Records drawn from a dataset
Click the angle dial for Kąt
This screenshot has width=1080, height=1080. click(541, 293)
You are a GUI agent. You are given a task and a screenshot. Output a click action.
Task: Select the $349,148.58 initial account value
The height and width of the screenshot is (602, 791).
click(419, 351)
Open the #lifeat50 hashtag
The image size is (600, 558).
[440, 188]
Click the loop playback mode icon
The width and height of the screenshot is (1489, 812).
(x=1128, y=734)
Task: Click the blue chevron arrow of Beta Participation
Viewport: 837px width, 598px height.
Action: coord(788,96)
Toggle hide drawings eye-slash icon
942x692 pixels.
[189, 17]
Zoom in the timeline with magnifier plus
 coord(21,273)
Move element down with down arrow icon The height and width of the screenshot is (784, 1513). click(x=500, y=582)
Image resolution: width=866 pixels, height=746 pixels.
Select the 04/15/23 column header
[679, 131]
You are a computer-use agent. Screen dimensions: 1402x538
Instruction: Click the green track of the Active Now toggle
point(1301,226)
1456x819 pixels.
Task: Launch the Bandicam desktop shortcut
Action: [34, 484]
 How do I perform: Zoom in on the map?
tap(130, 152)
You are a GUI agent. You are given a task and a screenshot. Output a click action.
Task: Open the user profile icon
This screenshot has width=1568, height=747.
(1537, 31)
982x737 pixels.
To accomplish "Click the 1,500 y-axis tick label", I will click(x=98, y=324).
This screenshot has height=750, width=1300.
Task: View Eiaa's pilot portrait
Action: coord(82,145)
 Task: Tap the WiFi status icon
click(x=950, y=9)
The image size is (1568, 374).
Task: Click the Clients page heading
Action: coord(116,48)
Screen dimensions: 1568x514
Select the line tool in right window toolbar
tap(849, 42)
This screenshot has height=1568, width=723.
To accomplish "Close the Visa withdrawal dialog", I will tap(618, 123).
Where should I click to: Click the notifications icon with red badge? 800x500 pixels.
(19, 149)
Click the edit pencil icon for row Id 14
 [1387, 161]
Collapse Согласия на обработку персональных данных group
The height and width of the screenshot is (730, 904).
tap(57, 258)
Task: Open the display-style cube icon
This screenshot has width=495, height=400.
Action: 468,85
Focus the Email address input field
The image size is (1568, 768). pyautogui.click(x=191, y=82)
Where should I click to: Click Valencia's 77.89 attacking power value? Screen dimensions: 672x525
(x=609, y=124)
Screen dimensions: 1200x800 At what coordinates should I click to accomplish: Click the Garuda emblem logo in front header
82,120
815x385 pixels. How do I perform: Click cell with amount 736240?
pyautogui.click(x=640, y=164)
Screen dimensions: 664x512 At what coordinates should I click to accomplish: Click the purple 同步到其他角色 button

* **EXERCISE BRIEF**:
Please copy only the lines between the first line of the entries and the line with "You are a computer-use", keeping those two end lines as well, exactly as written.

* **YOUR SOLUTION**:
Click the angle dial for Kąt
This screenshot has width=1080, height=1080. click(541, 293)
You are a GUI agent. You are given a task and a screenshot. Output a click action.
Task: Select the $349,148.58 initial account value
The height and width of the screenshot is (602, 791).
click(419, 351)
Open the #lifeat50 hashtag
The image size is (600, 558).
[440, 188]
Click the loop playback mode icon
The width and height of the screenshot is (1489, 812).
(x=1128, y=734)
Task: Click the blue chevron arrow of Beta Participation
Viewport: 837px width, 598px height.
Action: coord(788,96)
Toggle hide drawings eye-slash icon
942x692 pixels.
[189, 17]
Zoom in the timeline with magnifier plus
 coord(21,273)
Move element down with down arrow icon The height and width of the screenshot is (784, 1513). click(x=500, y=582)
Image resolution: width=866 pixels, height=746 pixels.
Select the 04/15/23 column header
[679, 131]
You are a computer-use agent. Screen dimensions: 1402x538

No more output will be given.